Two of his wishes -- tithe one-tenth of his income to the poor and provide an anonymous dowry for poor girls -- are part of Jewish customs. He also decreed to give money to a Jew who lived at the entrance of the Lisbon Jewish Quarter.
On those documents, Columbus used a triangular signature of dots and letters that resembled inscriptions found on gravestones of Jewish cemeteries in Spain. He ordered his heirs to use the signature in perpetuity.
According to British historian Cecil Roth's "The History of the Marranos," the anagram was a cryptic substitute for the Kaddish, a prayer recited in the synagogue by mourners after the death of a close relative. Thus, Columbus' subterfuge allowed his sons to say Kaddish for their crypto-Jewish father when he died. Finally, Columbus left money to support the crusade he hoped his successors would take up to liberate the Holy Land.
Estelle Irizarry, a linguistics professor at Georgetown University, has analyzed the language and syntax of hundreds of handwritten letters, diaries and documents of Columbus and concluded that the explorer's primary written and spoken language was Castilian Spanish.

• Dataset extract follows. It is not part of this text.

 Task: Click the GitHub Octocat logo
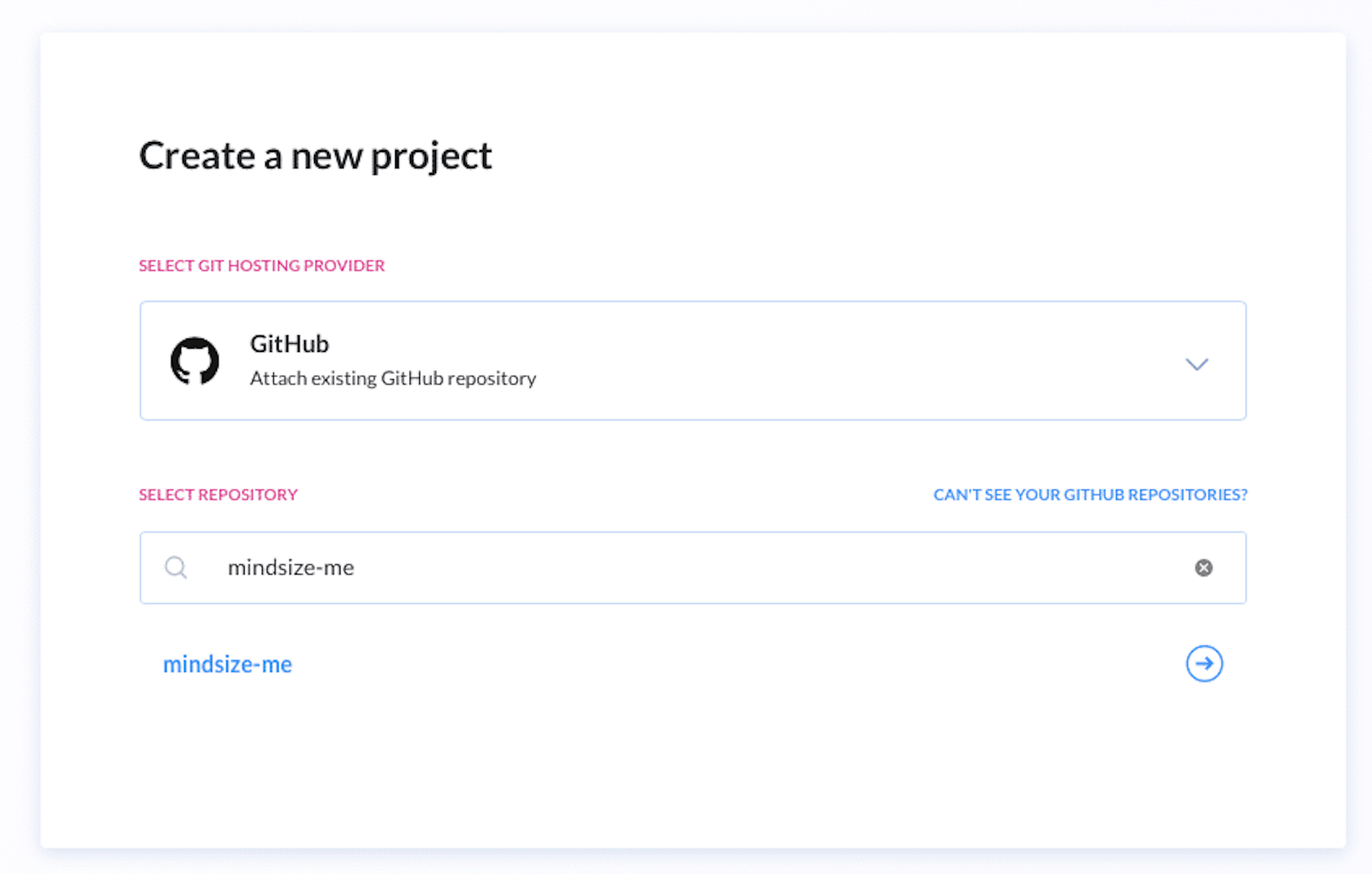coord(195,361)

Irizarry explains that 15th-century Castilian Spanish was the "Yiddish" of Spanish Jewry, known as "Ladino." At the top left-hand corner of all but one of the 13 letters written by Columbus to his son Diego contained the handwritten Hebrew letters bet-hei, meaning b'ezrat Hashem (with God's help). Observant Jews have for centuries customarily added this blessing to their letters. No letters to outsiders bear this mark, and the one letter to Diego in which this was omitted was one meant for King Ferdinand.

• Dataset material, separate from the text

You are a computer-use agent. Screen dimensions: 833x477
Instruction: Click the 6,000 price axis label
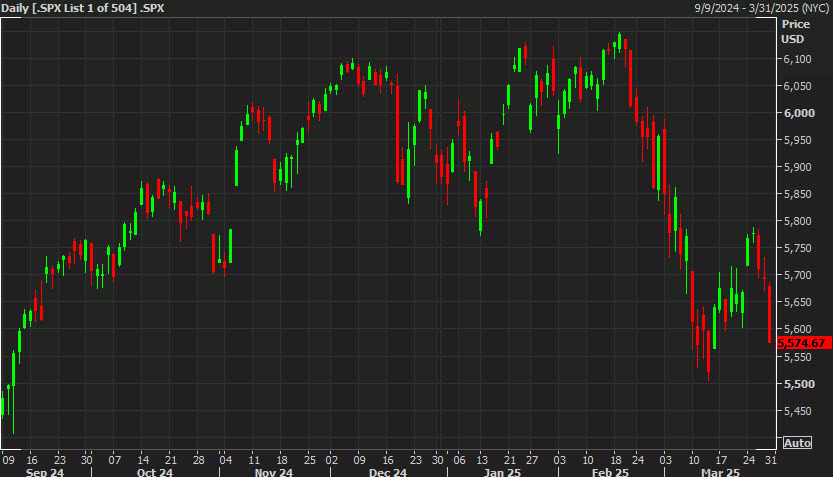(797, 114)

In Simon Weisenthal's book, "Sails of Hope," he argues that Columbus' voyage was motivated by a desire to find a safe haven for the Jews in light of their expulsion from Spain. Likewise, Carol Delaney, a cultural anthropologist at Stanford University, concludes that Columbus was a deeply religious man whose purpose was to sail to Asia to obtain gold in order to finance a crusade to take back Jerusalem and rebuild the Jews' holy Temple.
In Columbus' day, Jews widely believed that Jerusalem had to be liberated and the Temple rebuilt for the Messiah to come.

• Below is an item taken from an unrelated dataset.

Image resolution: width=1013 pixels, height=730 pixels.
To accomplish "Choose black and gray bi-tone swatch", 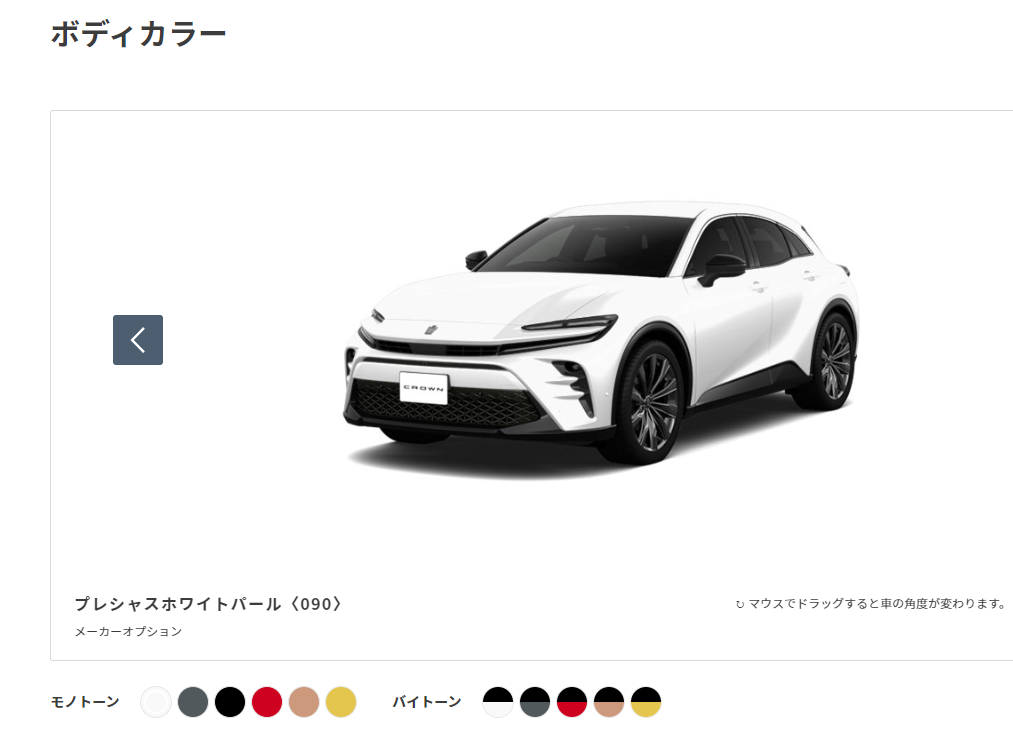I will tap(535, 702).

Scholars point to the date on which Columbus set sail as further evidence of his true motives. He was originally going to sail on August 2, 1492, a day that happened to coincide with the Jewish holiday of Tisha B'Av, marking the destruction of the First and Second Holy Temples of Jerusalem. Columbus postponed this original sail date by one day to avoid embarking on the holiday, which would have been considered by Jews to be an unlucky day to set sail. (Coincidentally or significantly, the day he set forth was the very day that Jews were, by law, given the choice of converting, leaving Spain, or being killed.)
Columbus' voyage was not, as is commonly believed, funded by the deep pockets of Queen Isabella, but rather by two Jewish Conversos and another prominent Jew. Louis de Santangel and Gabriel Sanchez advanced an interest free loan of 17,000 ducats from their own pockets to help pay for the voyage, as did Don Isaac Abrabanel, rabbi and Jewish statesman.
Indeed, the first two letters Columbus sent back from his journey were not to Ferdinand and Isabella, but to Santangel and Sanchez, thanking them for their support and telling them what he had found.
The evidence seem to bear out a far more complicated picture of the man for whom our nation now celebrates a national holiday and has named its capital.
As we witness bloodshed the world over in the name of religious freedom, it is valuable to take another look at the man who sailed the seas in search of such freedoms -- landing in a place that would eventually come to hold such an ideal at its very core.